Requirements: Convert every line of the records into a Markdown table with the columns "No." and "Line", numbering the rows and leaving out blank lines. Omit the pictures from the answer.

Dataset:

**********

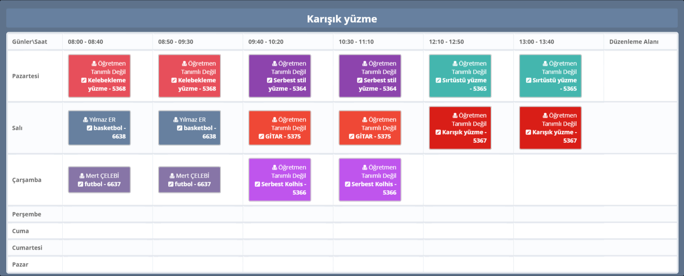Click the Karışık yüzme title bar
The height and width of the screenshot is (276, 684).
[x=342, y=19]
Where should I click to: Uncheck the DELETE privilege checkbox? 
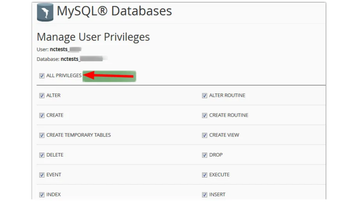point(42,155)
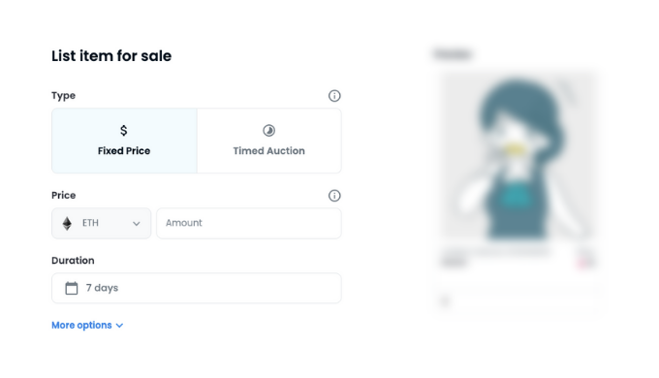Click the chevron arrow next to ETH
Viewport: 659px width, 378px height.
137,224
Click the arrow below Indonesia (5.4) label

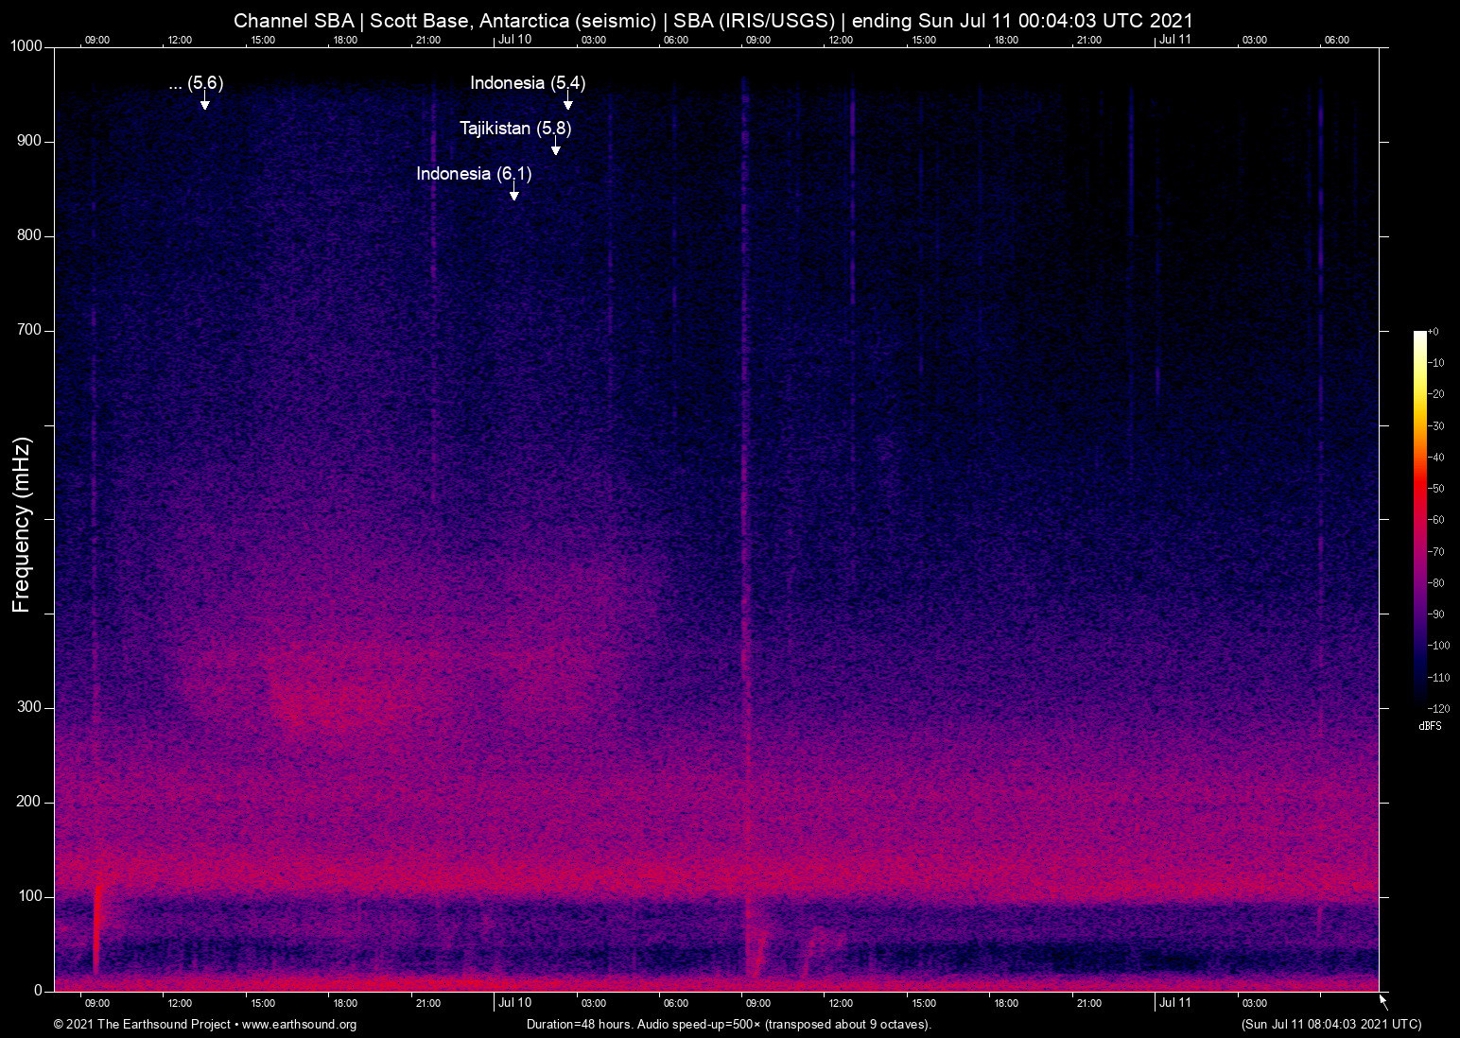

**********

Final result:
| No. | Line |
|---|---|
| 1 | Click the Karışık yüzme title bar |
| 2 | The height and width of the screenshot is (276, 684). |
| 3 | [x=342, y=19] |
| 4 | Where should I click to: Uncheck the DELETE privilege checkbox?  |
| 5 | point(42,155) |
| 6 | Click the chevron arrow next to ETH |
| 7 | Viewport: 659px width, 378px height. |
| 8 | 137,224 |
| 9 | Click the arrow below Indonesia (5.4) label |